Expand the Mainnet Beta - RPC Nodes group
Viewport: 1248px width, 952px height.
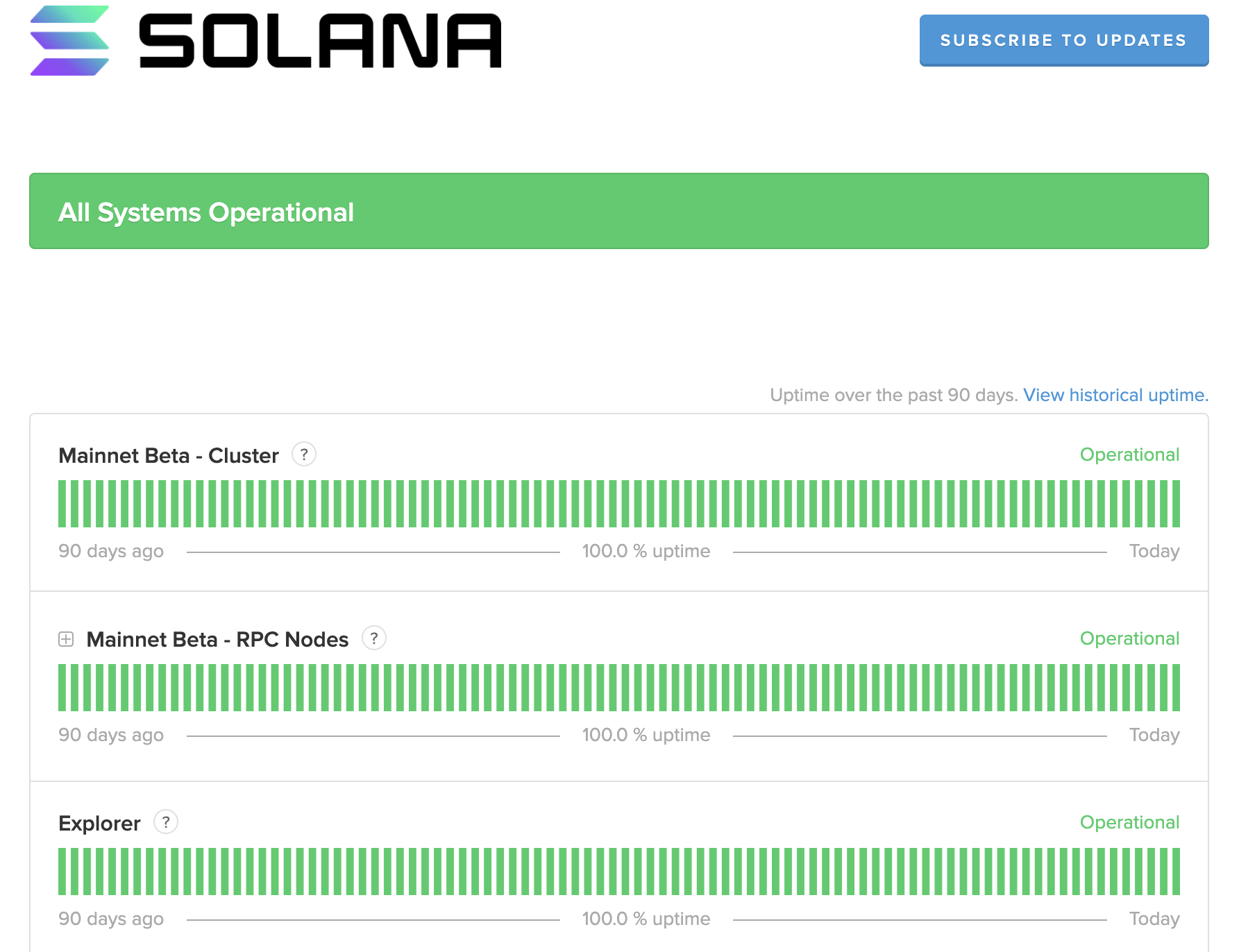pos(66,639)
· · · ·
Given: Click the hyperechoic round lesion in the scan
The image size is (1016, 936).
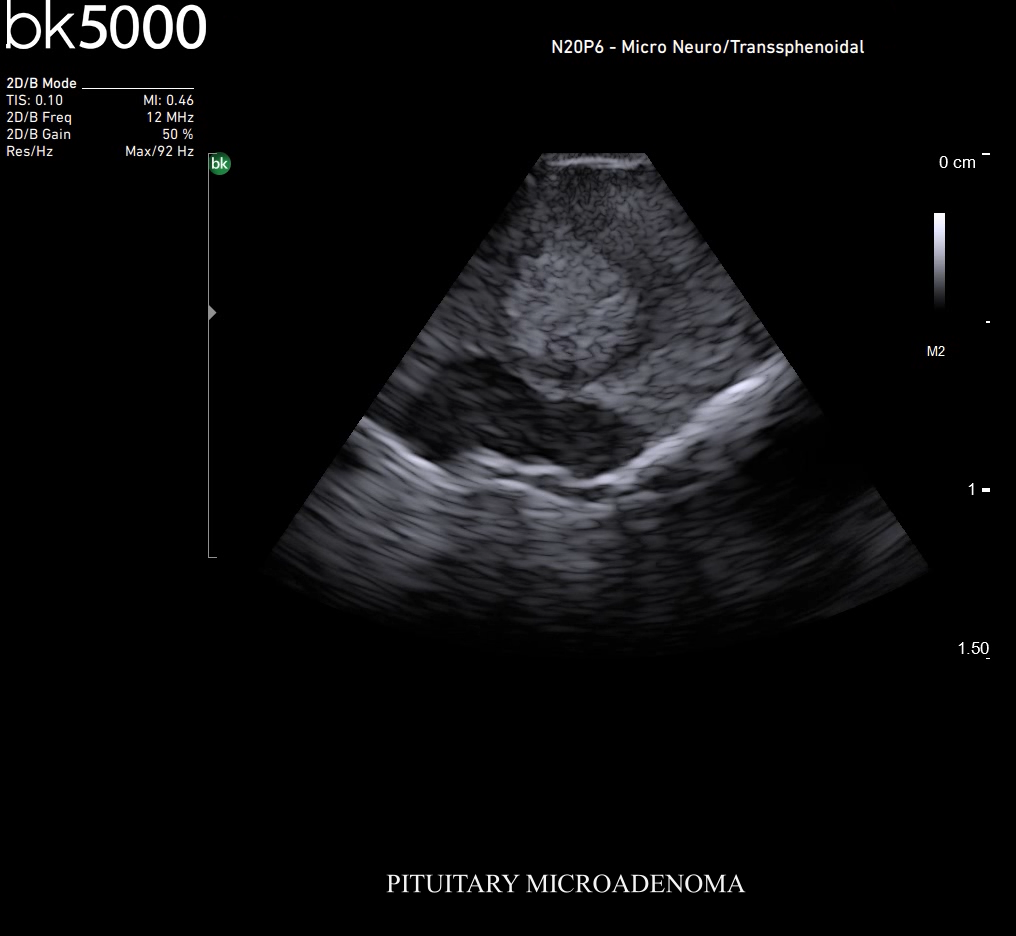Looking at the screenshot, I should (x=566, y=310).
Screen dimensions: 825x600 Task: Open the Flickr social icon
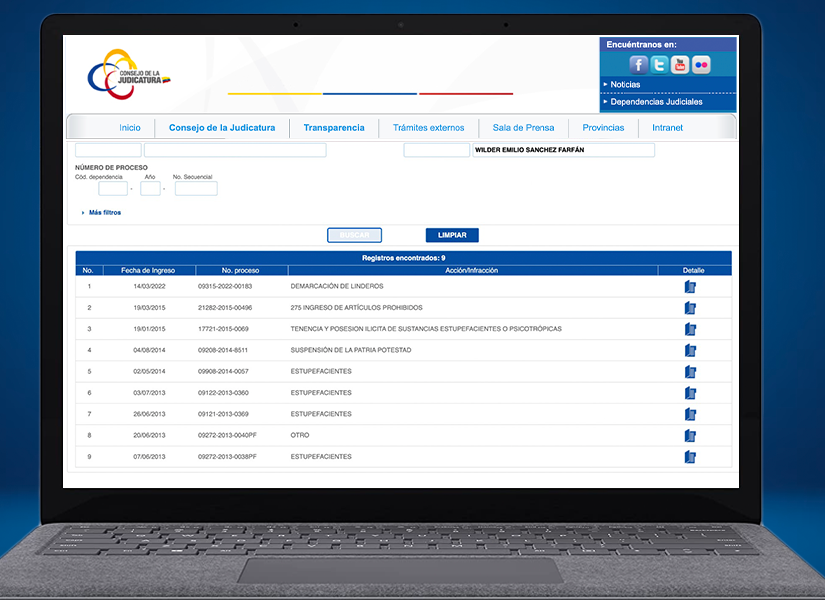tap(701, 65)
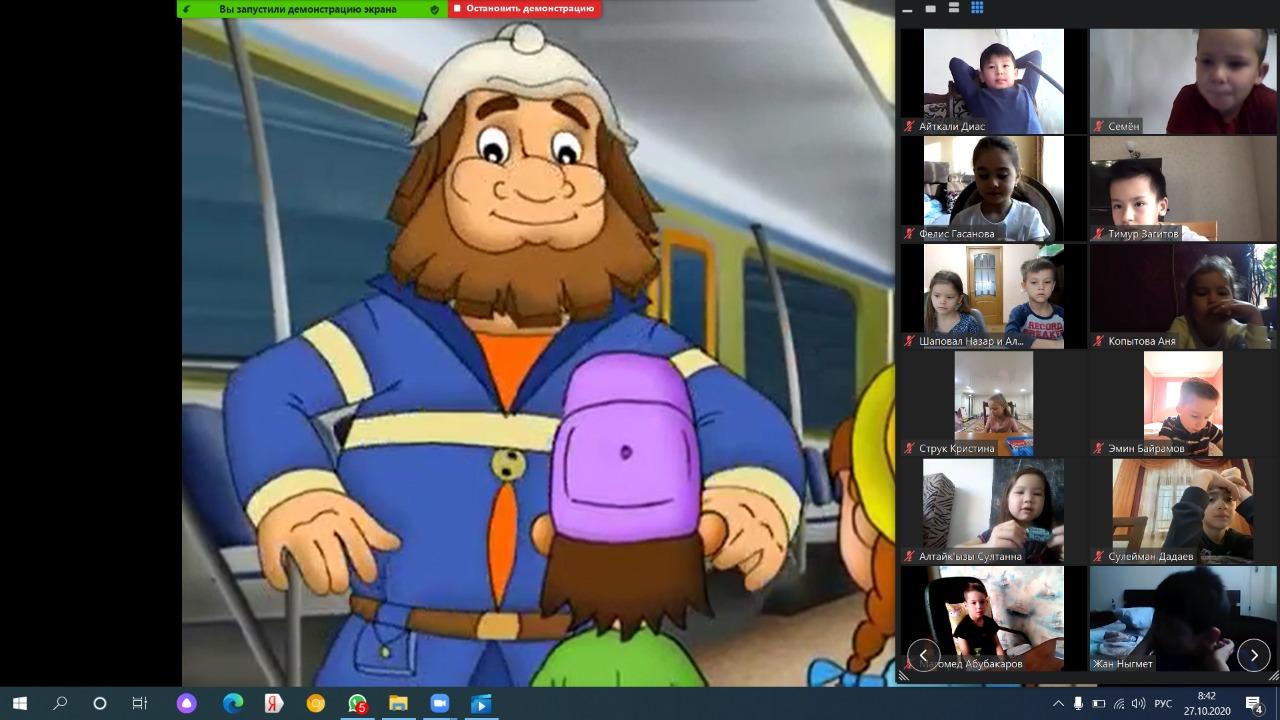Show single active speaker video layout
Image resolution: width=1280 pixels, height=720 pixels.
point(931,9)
· · · ·
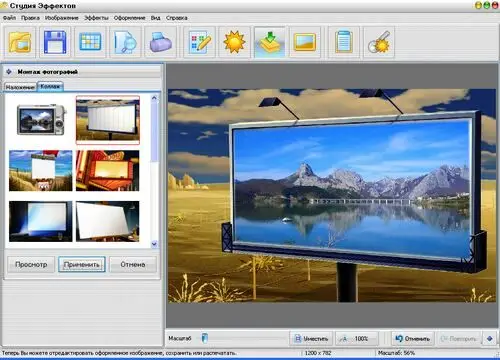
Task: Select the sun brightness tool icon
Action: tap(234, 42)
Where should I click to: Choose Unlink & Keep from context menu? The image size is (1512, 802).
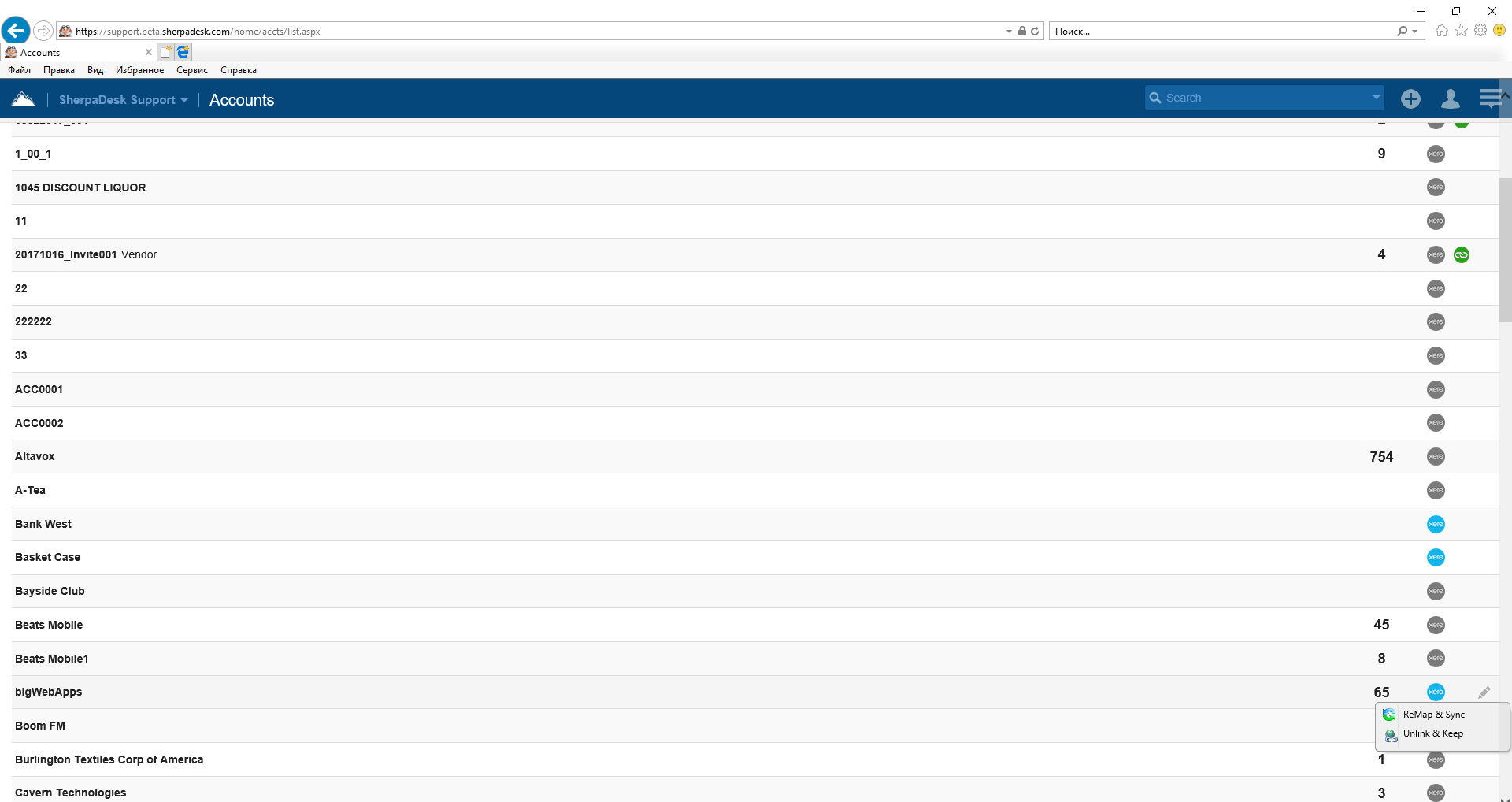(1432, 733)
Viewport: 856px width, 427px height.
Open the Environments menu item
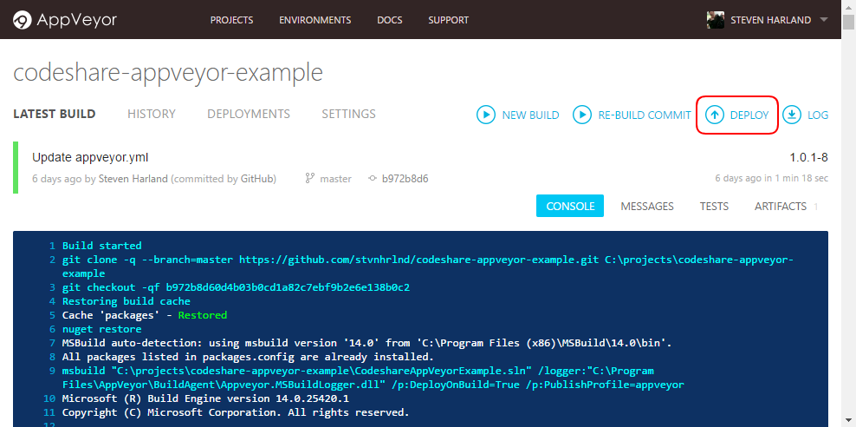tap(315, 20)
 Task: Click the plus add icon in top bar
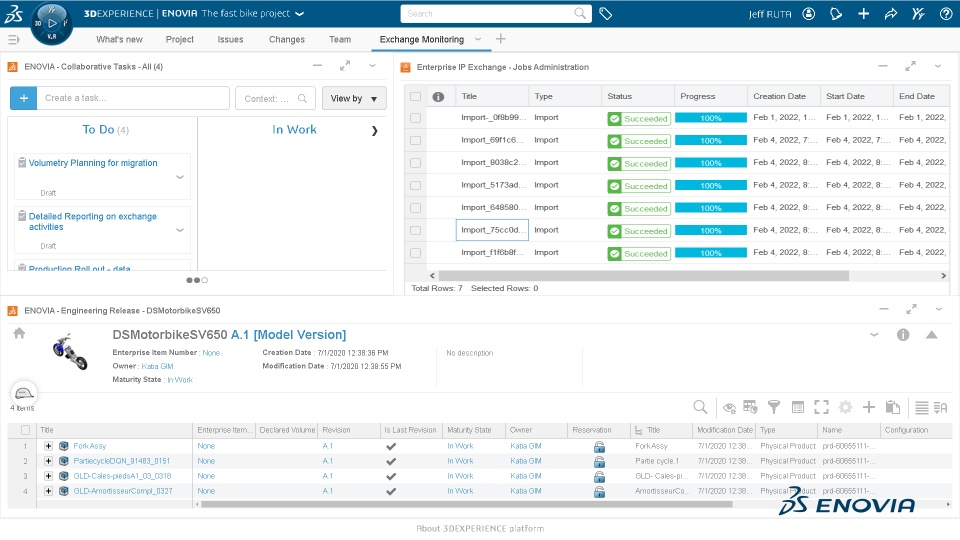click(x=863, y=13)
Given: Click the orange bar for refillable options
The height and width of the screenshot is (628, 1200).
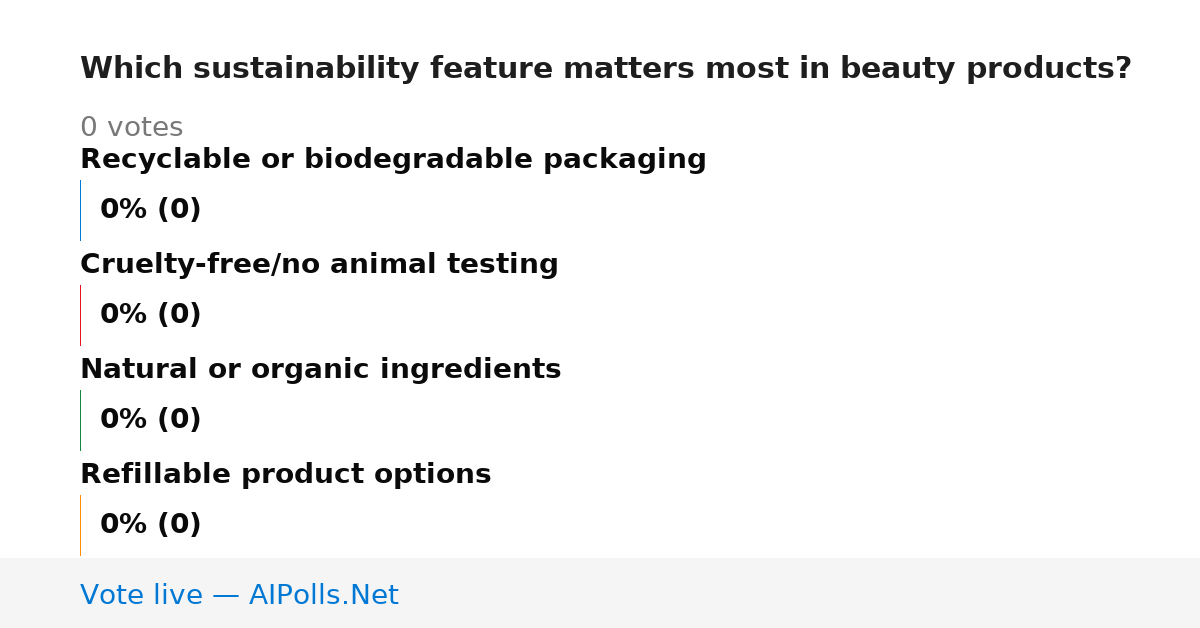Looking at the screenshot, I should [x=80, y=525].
· · · ·
Return all lines of the data in which the string "Given" appears.

Given: Click the hyperechoic round lesion in the scan
Given: Click the orange bar for refillable options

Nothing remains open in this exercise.